_TASK INSTRUCTIONS_
Quote the rows below word for word, starting at the line that contains "The image size" and running through the end of the rows. Leave the pictures out.
== SUPPLIED RECORDS
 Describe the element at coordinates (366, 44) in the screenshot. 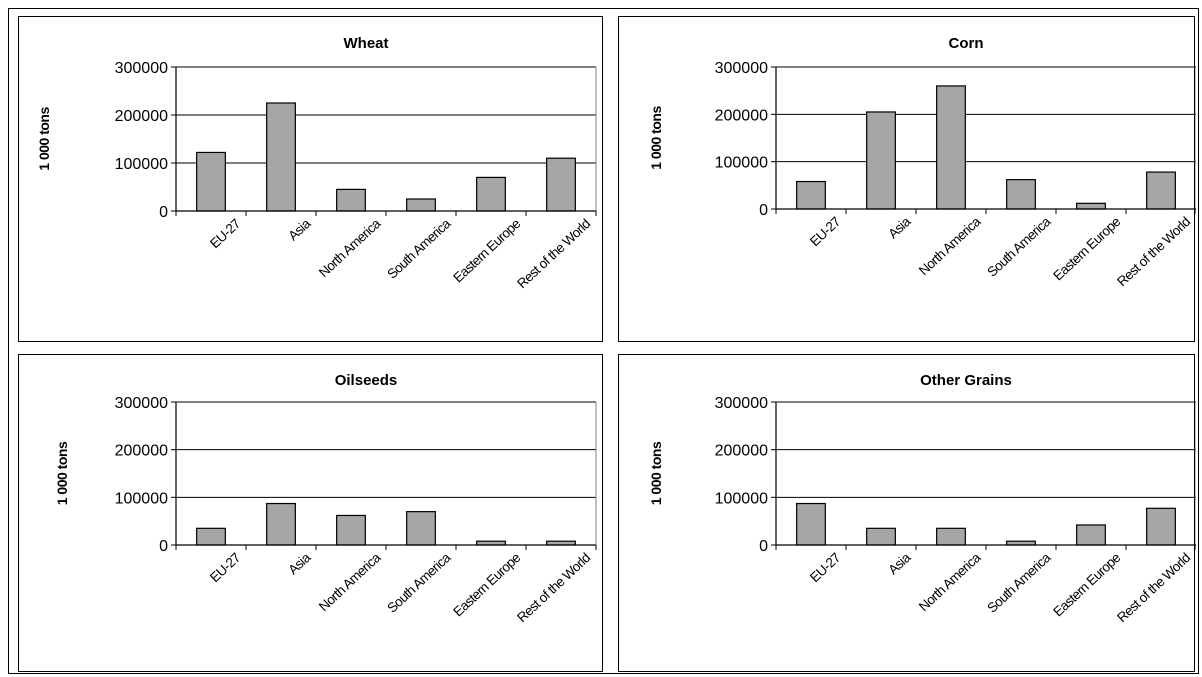

I see `chart-title: Wheat` at that location.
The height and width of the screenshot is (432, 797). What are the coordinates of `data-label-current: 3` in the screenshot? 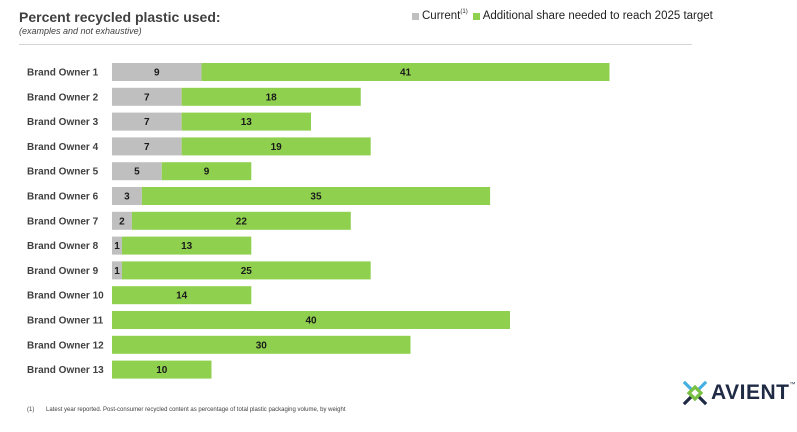 It's located at (127, 198).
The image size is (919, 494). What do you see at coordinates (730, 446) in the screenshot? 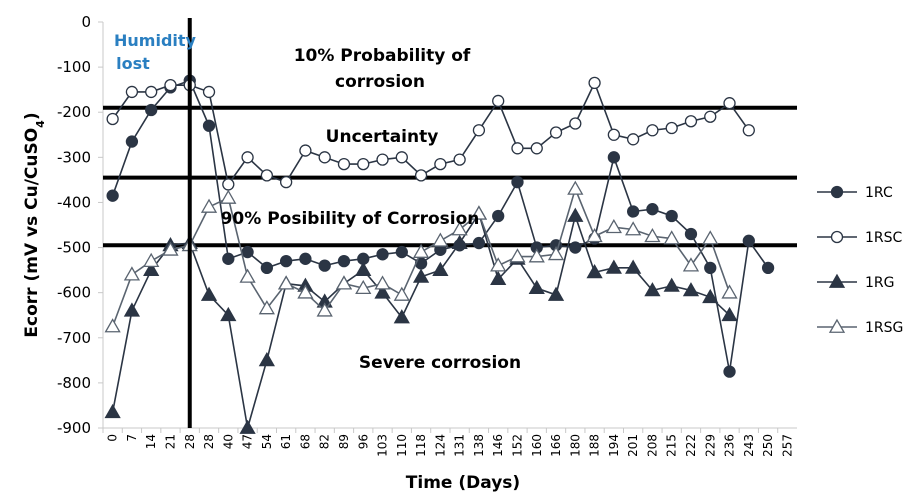
I see `x-tick-label: 236` at bounding box center [730, 446].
====
_ANSWER_
The image size is (919, 494). What do you see at coordinates (730, 446) in the screenshot? 
I see `x-tick-label: 236` at bounding box center [730, 446].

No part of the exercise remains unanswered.